Santet Darah Biru

Allamanda Cathartica
Chapter #4

Als Het Getij Verloopt, Verzet Men de Bakens

VIERDE

Als Het Getij Verloopt, Verzet Men de Bakens

Als het getij verloopt, verzet men de bakens adalah spreekwoord Belanda yang secara harfiah berarti ketika air surut, suar dipindahkan. Ungkapan ini menyiratkan bahwa seseorang dituntut untuk menyesuaikan langkah dan keputusan yang diambil dalam menghadapi perubahan besar. Kemampuan beradaptasi menjadi kunci untuk bisa melewati tantangan.

***

Salat Subuh berjamaah telah selesai. Aku melipat mukena lalu memasukkannya ke dalam tas. Napasku mulai stabil, meskipun bayang-bayang kegelisahan yang tadi sempat membuncah masih bersemayam di relung dada. Dengan langkah pelan, aku meninggalkan musala.

Tujuanku menuju base camp panitia yang terletak di deretan kelas X MIPA. Tempat itu biasanya menjadi titik kumpul kami, baik untuk briefing maupun sekadar beristirahat. Aku harus melintasi lorong sekolah yang lengang agar bisa sampai ke sana. Suara langkah kakiku terdengar bersahut-sahutan dengan kicau burung prenjak. Aku baru saja melewati taman kecil di samping kelas X MIPA C saat seseorang muncul dari balik pilar.

“Al.” Suara itu membuatku refleks menoleh. Deni berdiri di sana. Wajahnya tampak serius.

Langkahku terhenti. “Ada apa, Den?”

Ia mendekat ke arahku sambil berkata, “Kamu dicari sama Pak Sugeng. Katanya mau bicara empat mata.”

Aku terdiam. Jantungku berdetak cepat. Aku bisa menebak arah pembicaraan itu. Nantinya pasti akan membahas tentang kejadian semalam—kerasukan, rajah, dan pingsanku akibat ulah sosok astral.

Aku menghela napas kasar. “Sekarang?”

Deni mengangguk. “Iya, barusan banget beliau bilang langsung ke aku. Disuruh nyampein ke kamu. Pak Sugeng ada di pos satpam, Al.”

“Oke, aku ke sana sekarang,” balasku kemudian.

Aku mendongak menatap langit. Selaput kabut tipis melayang rendah di udara pagi yang dingin, mengambang seperti sisa mimpi buruk yang enggan pergi. Hari ini belum dimulai, tetapi beban semalam sudah kembali menagih perhatian. Apakah ini pertanda bahwa persoalan semalam belum usai? Ataukah justru babak barunya akan segera dimulai? Aku benar-benar tidak tahu.

***

Mataku menangkap keberadaan Pak Sugeng tidak jauh dari pos satpam. Aku menghampiri dan langsung menyapanya, “Assalamualaikum, Pak.”

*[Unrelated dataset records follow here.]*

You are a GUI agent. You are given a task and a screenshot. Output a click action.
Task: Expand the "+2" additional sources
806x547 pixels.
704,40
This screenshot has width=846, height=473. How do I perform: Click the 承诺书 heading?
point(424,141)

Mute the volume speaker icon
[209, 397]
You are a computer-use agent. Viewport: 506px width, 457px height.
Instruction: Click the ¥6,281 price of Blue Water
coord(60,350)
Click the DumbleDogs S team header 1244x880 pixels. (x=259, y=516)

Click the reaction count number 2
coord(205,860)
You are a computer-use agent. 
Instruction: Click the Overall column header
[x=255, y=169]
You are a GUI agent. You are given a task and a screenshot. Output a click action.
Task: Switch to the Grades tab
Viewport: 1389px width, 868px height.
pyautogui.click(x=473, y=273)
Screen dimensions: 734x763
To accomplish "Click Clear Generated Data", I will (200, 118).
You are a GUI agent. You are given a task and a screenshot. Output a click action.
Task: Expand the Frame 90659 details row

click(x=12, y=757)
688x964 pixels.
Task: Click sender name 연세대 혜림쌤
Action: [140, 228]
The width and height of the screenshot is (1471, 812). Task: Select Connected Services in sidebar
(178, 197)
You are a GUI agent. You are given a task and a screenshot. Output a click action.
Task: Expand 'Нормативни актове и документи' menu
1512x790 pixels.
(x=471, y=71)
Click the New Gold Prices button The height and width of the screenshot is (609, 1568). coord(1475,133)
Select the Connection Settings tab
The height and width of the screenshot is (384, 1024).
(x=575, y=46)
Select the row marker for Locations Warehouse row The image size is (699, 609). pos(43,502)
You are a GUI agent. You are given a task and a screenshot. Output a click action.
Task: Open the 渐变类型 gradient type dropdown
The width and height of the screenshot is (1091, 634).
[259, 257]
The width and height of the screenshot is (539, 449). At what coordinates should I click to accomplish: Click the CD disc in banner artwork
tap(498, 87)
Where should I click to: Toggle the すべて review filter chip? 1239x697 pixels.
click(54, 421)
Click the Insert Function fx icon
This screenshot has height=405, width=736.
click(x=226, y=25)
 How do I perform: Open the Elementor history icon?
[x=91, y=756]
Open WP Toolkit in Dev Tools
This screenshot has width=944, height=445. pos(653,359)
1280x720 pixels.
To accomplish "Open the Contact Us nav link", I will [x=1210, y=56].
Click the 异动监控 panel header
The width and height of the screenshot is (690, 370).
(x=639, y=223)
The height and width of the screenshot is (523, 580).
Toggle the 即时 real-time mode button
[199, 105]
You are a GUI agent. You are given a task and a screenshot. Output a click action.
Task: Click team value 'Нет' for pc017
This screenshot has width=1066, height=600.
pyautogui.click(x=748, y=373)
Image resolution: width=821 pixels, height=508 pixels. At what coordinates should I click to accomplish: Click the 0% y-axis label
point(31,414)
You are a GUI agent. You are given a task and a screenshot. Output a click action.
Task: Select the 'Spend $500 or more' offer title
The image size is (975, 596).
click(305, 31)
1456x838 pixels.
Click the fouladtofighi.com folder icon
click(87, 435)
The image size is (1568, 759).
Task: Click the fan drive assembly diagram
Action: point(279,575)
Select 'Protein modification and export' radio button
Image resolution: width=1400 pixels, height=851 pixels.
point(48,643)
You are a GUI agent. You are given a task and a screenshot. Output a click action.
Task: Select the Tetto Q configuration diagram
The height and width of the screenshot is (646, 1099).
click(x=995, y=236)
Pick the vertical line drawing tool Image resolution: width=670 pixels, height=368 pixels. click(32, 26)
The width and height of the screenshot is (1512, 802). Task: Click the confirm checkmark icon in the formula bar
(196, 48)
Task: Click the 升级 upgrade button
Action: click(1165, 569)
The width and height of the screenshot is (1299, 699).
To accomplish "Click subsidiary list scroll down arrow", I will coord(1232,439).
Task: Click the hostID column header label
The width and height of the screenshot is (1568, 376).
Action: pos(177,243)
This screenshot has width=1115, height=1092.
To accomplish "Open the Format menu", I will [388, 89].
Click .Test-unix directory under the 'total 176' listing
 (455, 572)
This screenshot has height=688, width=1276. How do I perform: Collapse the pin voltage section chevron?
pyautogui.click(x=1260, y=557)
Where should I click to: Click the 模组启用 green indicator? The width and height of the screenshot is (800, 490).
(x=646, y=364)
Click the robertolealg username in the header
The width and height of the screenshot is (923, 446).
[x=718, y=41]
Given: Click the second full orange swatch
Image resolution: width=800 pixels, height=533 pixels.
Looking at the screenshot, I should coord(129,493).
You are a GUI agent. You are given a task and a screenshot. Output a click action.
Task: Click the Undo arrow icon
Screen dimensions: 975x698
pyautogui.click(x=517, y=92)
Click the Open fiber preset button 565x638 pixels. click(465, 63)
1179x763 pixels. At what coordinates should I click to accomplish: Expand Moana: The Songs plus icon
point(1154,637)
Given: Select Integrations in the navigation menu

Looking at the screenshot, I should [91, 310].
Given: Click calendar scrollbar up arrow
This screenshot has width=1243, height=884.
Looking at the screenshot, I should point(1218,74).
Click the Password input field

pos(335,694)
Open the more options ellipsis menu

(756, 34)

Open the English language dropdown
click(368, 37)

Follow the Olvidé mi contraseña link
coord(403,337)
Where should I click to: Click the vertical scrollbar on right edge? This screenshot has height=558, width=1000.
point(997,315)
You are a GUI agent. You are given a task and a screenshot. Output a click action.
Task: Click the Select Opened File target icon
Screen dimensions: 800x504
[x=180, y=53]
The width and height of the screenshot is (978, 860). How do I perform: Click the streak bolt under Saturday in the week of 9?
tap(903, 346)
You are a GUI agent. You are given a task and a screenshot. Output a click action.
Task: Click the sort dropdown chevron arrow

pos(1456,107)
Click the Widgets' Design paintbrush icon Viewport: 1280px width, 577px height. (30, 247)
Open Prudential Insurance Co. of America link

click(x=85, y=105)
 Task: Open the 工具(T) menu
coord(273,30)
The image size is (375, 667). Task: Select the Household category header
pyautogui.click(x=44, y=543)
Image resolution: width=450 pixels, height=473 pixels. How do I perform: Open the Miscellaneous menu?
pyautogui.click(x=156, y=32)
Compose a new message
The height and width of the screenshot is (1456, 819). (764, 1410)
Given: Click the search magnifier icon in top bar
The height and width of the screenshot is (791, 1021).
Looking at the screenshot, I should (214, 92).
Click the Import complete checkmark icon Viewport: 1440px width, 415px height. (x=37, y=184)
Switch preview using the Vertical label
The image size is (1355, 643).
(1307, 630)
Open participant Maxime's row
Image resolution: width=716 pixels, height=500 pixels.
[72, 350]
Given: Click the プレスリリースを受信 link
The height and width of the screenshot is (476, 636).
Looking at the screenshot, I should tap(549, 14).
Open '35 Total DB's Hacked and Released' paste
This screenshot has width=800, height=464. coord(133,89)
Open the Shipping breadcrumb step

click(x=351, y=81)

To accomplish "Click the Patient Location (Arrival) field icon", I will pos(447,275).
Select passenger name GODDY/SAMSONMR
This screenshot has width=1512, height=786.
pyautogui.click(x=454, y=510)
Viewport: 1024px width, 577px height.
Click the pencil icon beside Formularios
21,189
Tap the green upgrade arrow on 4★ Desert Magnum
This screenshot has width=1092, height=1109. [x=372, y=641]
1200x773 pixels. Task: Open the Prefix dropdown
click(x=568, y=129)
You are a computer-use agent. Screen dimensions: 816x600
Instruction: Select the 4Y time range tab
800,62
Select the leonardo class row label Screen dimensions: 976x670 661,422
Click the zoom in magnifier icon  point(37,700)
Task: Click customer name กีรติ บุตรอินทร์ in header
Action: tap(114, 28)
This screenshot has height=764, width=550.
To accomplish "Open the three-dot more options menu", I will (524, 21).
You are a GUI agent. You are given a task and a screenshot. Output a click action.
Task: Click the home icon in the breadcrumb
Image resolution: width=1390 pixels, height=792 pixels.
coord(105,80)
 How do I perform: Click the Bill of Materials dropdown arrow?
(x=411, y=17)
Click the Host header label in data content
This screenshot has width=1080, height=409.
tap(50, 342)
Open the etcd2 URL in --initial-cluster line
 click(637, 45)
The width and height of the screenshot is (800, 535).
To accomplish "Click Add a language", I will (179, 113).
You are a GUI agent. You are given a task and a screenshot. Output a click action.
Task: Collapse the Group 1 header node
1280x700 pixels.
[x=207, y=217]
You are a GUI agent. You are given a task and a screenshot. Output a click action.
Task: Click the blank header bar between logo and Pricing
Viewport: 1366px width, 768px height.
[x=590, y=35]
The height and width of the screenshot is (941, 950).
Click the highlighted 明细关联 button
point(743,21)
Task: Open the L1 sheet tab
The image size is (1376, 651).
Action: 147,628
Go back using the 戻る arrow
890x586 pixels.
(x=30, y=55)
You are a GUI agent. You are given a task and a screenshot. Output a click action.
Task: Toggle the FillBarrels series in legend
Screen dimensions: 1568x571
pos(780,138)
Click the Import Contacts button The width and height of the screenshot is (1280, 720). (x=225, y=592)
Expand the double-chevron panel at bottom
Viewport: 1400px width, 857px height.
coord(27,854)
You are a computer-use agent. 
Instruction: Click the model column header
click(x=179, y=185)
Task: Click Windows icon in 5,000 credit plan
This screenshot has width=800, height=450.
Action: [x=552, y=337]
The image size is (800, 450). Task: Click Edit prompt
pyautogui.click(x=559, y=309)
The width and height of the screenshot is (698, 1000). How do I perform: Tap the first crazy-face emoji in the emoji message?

Pak Sugeng menoleh. Rupanya pagi buta begini, ia sibuk menyapu dedaunan kering yang berserakan di halaman sekolah. Ia menyeka keringat dengan handuk kecil yang tersampir di bahunya. “Waalaikumsalam. Piye, Nduk? Awakmu wis mendingan?1

Alhamdulillah. Lumayan, Pak,” jawabku disertai senyuman tipis.

Yo wis, syukurlah.2 Raut wajah Pak Sugeng melunak. Ia mengusap dadanya penuh kelegaan. “Ayo masuk ke pos dulu. Bapak mau ngomong sebentar sama kamu.”

Tanpa banyak protes, aku menuruti ajakan Pak Sugeng. Aku berjalan menuju pos satpam. Bangunan kecil beratap seng itu berdiri di tepi halaman sekolah, tampak sunyi dalam balutan cahaya pagi yang pucat. Begitu masuk, aku mengambil tempat di salah satu kursi kayu. Suara deritnya terdengar menyambut kehadiranku.

Tidak lama setelah aku duduk, Pak Sugeng menyusul masuk ke pos. Ia menutup pintu secara perlahan. Dari caranya mengunci pandangan ke arah daun pintu, ia terlihat tidak ingin membiarkan suara sekecil apa pun mengganggu percakapan yang akan terjadi.

“Apa yang kamu lihat di lantai dua, Nduk?” tanya Pak Sugeng penasaran.